La organización alemana ACTP, aún sin vínculo formal con el gobierno brasileño, continúa operando el único programa de reintroducción vigente a través de su socia local Blue Sky. Esta ONG fue fundada por un exguardia de seguridad, y llegó a controlar más del 90 % de la población mundial de esta especie.
Investigaciones recientes revelaron que, pese a la finalización de su contrato con el Estado en 2024, ACTP sigue manejando guacamayos de Spix con escasa supervisión. Diversas transacciones internacionales realizadas fuera del ámbito conservacionista alimentan sospechas de tráfico encubierto.

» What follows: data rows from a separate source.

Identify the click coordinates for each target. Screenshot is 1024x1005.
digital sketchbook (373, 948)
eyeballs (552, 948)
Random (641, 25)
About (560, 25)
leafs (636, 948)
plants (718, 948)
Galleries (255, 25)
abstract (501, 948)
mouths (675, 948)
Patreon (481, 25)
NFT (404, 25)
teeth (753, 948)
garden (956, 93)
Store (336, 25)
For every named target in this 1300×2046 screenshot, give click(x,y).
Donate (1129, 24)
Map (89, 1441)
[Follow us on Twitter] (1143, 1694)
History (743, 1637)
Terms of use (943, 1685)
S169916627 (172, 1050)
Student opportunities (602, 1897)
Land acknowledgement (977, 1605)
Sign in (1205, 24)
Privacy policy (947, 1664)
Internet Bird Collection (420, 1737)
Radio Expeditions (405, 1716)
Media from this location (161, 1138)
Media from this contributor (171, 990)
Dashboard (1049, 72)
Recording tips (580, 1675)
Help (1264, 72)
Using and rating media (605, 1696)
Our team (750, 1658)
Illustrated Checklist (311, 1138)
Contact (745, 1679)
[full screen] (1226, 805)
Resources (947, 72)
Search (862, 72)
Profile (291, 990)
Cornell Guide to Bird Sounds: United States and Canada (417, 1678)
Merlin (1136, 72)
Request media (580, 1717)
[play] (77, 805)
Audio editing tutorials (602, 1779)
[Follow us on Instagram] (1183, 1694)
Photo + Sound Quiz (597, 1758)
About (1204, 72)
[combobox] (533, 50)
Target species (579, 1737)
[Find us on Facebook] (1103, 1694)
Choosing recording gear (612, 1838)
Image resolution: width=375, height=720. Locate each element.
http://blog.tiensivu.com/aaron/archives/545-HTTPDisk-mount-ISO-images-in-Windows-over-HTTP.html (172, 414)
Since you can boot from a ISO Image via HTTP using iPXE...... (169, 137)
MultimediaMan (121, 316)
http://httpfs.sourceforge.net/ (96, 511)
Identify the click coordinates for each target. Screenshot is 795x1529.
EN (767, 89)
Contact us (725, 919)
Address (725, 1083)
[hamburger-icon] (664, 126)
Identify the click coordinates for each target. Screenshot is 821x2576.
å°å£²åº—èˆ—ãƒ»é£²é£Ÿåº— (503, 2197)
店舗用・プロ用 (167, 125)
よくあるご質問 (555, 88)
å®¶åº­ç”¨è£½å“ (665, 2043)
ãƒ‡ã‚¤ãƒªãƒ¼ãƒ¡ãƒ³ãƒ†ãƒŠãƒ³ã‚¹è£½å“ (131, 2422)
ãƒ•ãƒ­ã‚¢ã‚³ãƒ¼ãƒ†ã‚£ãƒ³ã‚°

Un modelo de conservación cuestionado
Entre 2021 y 2023, se autorizaron ventas de ejemplares a criadores privados europeos, algunas por valores exorbitantes. Una de las operaciones más llamativas implicó la transferencia de aves a Bélgica por €75.000 cada una, sin el conocimiento del gobierno brasileño.
A pesar de las denuncias, ACTP continúa liberando aves en la región de Curaçá, donde Blue Sky —dirigida por un exfuncionario público— gestiona el criadero. Esta relación, ahora bajo investigación, expone un posible conflicto de intereses en el otorgamiento de licencias.
El Instituto Chico Mendes documentó retrasos reiterados en los reportes técnicos y dificultades crecientes para coordinar con representantes de la ONG. Las visitas de fiscalización, además, son mínimas o inexistentes, dejando en manos de privados el futuro de una especie símbolo de la biodiversidad brasileña.
Estado crítico y amenazas al guacamayo de Spix
El guacamayo de Spix (Cyanopsitta spixii) es considerado en peligro crítico de extinción por la UICN. Tras haber sido declarado extinto en la naturaleza, solo sobrevive gracias a programas de cría en cautiverio y reintroducción.
Las principales causas de su desaparición son la caza furtiva para el comercio ilegal de mascotas exóticas y la destrucción de su hábitat en la caatinga, provocada por la deforestación, expansión agrícola y actividades extractivas.
Su rareza lo convierte en objetivo codiciado por coleccionistas privados, y su altísimo valor en el mercado negro agrava el riesgo de que esfuerzos de conservación sean utilizados como pantalla para su explotación comercial.

Un futuro en manos privadas
La permanencia de ACTP en Brasil, sin mecanismos sólidos de control, plantea un dilema urgente para la conservación. Sin capacidad institucional para asumir el manejo completo del proyecto, Brasil queda atrapado entre la necesidad de preservar la especie y la dependencia de una organización cuestionada internacionalmente.
La conservación del guacamayo de Spix exige no solo compromiso ecológico, sino también ética, transparencia y voluntad política para proteger verdaderamente a una de las aves más emblemáticas del planeta.